Information supplied section start

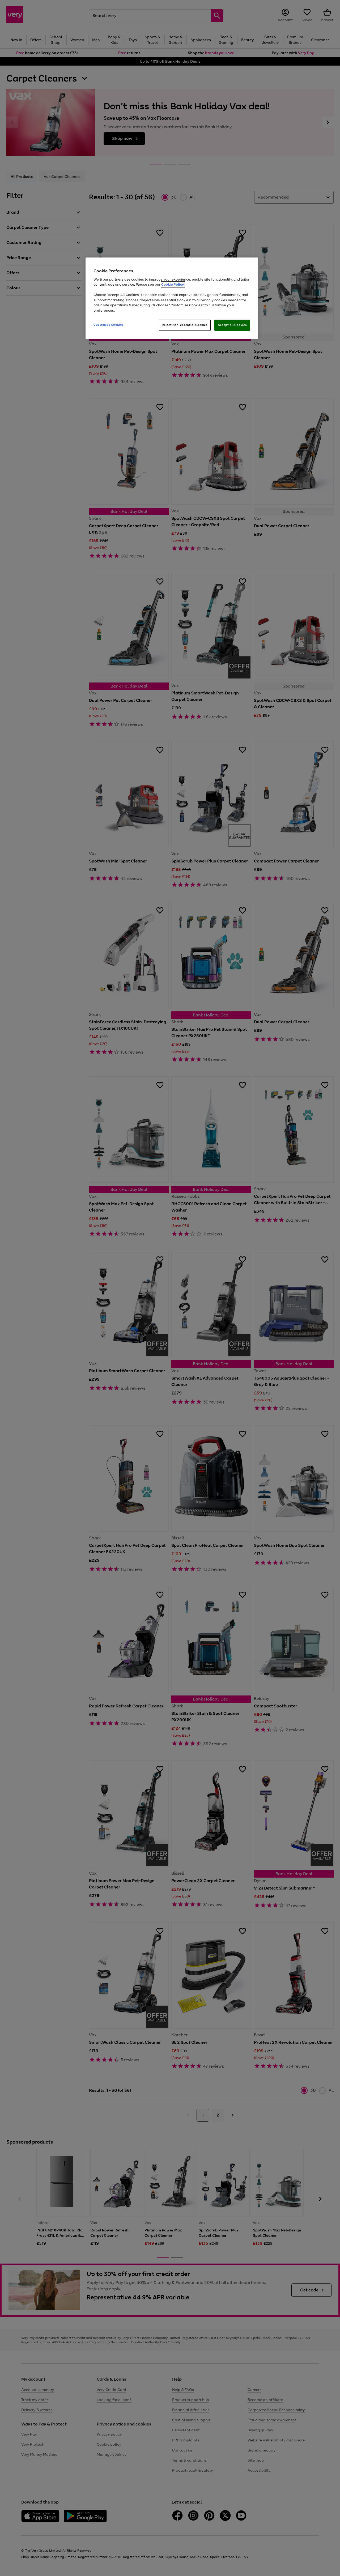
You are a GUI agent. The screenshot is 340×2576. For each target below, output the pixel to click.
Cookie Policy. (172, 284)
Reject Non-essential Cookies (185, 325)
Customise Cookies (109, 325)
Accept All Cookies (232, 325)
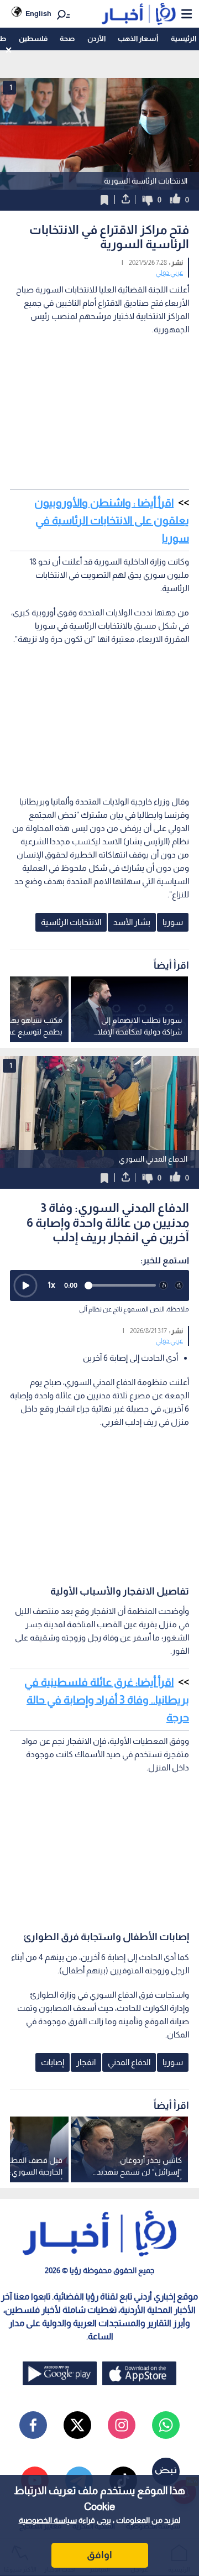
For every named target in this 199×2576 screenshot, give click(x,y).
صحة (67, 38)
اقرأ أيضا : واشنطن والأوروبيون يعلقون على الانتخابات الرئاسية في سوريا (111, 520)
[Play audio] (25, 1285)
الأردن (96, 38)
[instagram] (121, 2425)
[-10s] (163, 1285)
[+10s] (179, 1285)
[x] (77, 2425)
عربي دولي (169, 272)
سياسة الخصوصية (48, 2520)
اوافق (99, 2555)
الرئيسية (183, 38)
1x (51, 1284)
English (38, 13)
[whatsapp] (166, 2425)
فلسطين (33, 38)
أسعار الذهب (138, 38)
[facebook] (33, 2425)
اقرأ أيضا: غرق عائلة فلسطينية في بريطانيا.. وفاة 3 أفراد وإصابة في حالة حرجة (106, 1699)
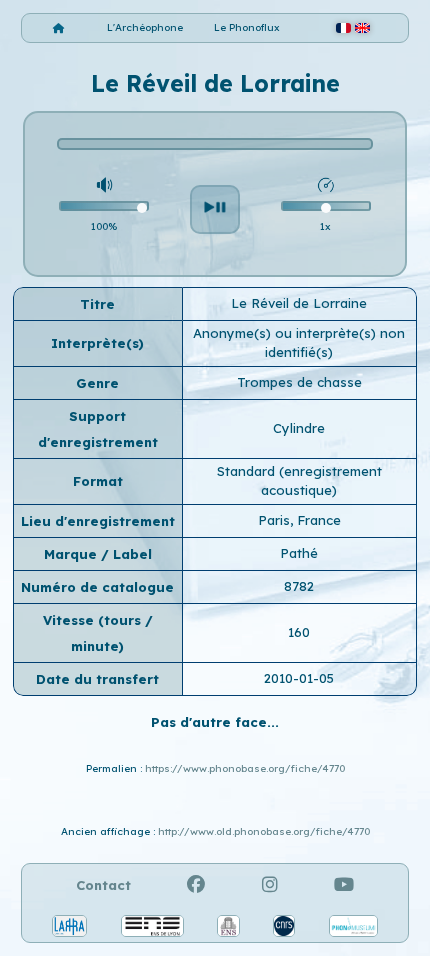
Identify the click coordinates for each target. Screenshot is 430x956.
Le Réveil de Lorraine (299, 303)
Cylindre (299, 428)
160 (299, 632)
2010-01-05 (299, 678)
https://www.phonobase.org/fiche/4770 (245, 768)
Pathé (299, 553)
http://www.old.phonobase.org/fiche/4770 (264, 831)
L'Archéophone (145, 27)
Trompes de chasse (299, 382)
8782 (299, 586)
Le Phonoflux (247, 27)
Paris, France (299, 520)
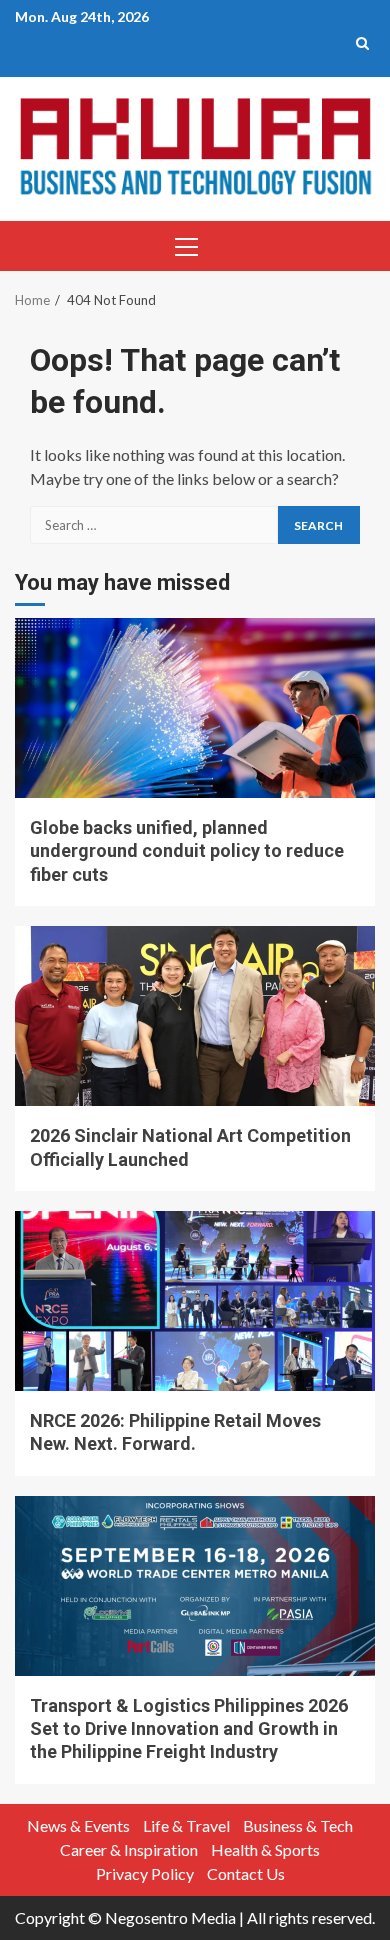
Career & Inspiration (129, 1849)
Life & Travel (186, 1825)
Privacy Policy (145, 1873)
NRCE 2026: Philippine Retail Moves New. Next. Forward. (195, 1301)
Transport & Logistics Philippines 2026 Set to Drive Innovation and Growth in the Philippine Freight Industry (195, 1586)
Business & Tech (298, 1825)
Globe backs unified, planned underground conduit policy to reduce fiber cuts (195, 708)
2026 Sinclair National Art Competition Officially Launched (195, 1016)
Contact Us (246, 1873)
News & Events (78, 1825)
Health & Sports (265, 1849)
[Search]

Information supplied section end

Copy exactly the stretch of data above from the line with "Le Réveil de Lorraine (299, 303)" through the line with "Trompes de chasse (299, 382)", and omit all other lines.

Le Réveil de Lorraine (299, 303)
Cylindre (299, 428)
160 (299, 632)
2010-01-05 (299, 678)
https://www.phonobase.org/fiche/4770 (245, 768)
Pathé (299, 553)
http://www.old.phonobase.org/fiche/4770 (264, 831)
L'Archéophone (145, 27)
Trompes de chasse (299, 382)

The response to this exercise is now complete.